邵承昀心情有点微妙,下意识地做了个动作,将辛榕那隻戴了婚戒的手拿过来,然后放在自己掌心里捏了捏。

男人的手掌温热干燥、指腹略带些粗粝。倒是辛榕最近估计是每天按时用手霜了,皮肤细致了许多,捏着手感很好。

辛榕转头看向他,邵承昀也没松开手,说,“坐着先把菜点了,看看想吃什么?”

这顿饭吃了一个多小时,到最后邵承昀主动提到楚喻的事,还和辛榕说,“我应该早点问出来的,也免得你压在心里一直过不去。以后再有什么不痛快,你和我说,我来处理。”

辛榕其实很招架不住邵承昀说的这些话。最近他能让自己冷着一点,与对方保持距离,那都是要做很多心理建设,才能在邵承昀跟前控制住那种太喜欢他的情绪。

可是邵承昀特意带他出来吃饭,一整个包厢里就他们两人,点的也都是合辛榕口味的菜,现在又说起半个月前的事,好像邵承昀一直很把辛榕放在心上。
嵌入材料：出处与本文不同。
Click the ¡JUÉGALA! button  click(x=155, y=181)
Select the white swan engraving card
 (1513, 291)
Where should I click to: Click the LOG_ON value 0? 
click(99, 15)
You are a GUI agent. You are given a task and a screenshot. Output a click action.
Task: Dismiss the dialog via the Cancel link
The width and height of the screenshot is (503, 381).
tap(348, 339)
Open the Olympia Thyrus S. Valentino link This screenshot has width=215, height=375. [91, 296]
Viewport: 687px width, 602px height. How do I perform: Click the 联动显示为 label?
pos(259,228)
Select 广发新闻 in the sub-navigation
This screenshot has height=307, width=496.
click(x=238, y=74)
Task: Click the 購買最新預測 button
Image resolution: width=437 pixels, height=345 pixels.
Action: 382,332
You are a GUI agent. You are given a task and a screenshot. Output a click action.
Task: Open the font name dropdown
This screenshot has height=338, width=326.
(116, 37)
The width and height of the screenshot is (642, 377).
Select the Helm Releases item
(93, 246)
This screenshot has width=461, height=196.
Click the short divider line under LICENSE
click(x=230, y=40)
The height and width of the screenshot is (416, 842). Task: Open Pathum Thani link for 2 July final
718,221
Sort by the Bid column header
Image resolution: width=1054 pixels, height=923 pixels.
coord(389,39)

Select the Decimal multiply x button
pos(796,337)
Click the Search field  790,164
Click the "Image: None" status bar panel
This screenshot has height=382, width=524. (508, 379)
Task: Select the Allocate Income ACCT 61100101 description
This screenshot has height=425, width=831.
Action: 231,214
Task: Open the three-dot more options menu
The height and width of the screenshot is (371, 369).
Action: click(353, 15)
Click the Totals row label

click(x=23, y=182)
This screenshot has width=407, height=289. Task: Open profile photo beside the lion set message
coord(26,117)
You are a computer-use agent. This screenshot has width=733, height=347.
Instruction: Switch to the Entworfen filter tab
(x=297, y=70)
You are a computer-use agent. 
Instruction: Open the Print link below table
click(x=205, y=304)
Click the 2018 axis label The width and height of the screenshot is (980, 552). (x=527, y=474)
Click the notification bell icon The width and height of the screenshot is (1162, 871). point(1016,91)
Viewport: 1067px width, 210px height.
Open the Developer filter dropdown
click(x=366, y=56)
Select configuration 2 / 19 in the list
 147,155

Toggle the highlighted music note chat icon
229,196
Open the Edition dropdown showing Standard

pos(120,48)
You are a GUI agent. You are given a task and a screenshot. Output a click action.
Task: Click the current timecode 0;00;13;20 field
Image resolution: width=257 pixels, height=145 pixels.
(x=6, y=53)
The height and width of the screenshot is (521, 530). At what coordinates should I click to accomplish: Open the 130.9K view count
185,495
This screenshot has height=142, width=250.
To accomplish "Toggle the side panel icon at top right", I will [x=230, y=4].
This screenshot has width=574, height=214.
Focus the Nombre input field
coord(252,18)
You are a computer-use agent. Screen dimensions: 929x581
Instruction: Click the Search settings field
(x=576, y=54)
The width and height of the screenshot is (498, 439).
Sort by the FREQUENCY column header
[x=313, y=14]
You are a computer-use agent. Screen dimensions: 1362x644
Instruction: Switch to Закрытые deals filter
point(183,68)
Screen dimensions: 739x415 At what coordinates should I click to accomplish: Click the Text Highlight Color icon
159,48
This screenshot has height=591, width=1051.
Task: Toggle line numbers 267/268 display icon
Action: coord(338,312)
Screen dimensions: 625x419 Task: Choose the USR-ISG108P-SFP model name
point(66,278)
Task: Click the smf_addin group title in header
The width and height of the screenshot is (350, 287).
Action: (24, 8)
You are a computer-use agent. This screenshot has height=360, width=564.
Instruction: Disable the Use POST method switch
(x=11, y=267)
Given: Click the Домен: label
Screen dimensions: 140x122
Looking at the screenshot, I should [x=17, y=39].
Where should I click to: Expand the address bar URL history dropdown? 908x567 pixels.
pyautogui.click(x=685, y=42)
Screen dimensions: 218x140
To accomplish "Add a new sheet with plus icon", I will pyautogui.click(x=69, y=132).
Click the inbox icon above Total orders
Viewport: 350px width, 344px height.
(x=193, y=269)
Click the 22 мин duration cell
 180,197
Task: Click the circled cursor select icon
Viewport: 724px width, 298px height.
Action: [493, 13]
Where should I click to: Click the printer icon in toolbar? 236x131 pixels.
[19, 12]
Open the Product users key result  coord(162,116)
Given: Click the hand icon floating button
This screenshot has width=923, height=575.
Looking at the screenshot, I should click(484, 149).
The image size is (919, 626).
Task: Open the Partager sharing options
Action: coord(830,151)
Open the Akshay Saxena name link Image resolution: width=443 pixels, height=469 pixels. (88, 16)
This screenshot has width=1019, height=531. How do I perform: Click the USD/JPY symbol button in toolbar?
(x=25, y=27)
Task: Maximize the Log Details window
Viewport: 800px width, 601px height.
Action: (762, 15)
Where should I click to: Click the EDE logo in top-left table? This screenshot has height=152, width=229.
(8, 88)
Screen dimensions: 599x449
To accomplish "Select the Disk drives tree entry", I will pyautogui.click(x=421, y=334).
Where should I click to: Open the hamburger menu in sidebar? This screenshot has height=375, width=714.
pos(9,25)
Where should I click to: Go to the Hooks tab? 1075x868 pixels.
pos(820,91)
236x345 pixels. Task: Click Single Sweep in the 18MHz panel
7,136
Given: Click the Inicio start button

辛榕特别扛不住这种气氛,也扛不住邵承昀用这种沉稳从容的语调和自己说话。

在邵承昀跟前,辛榕就没法做一个意志坚定的人。他甚至有种眼看着自己努力建起来的一堵用以自保的墙,没几下就给人拆得只剩零砖碎瓦的感觉。

一小段沉默以后,辛榕笑了笑,然后才开的口,“真不是多大的事,我也没一直记着。”

“你平时工作忙,不要因为这个去找周总,显得我太不懂事了。”辛榕又道,他看着邵承昀,视线和声线都还算平静,“你也不用担心我会不好好履行合同。”

“能配合的我都尽量配合。楚小姐可能对这个结婚的实质有误解,才会找我理论,不过再过几个月她也就都知道了。”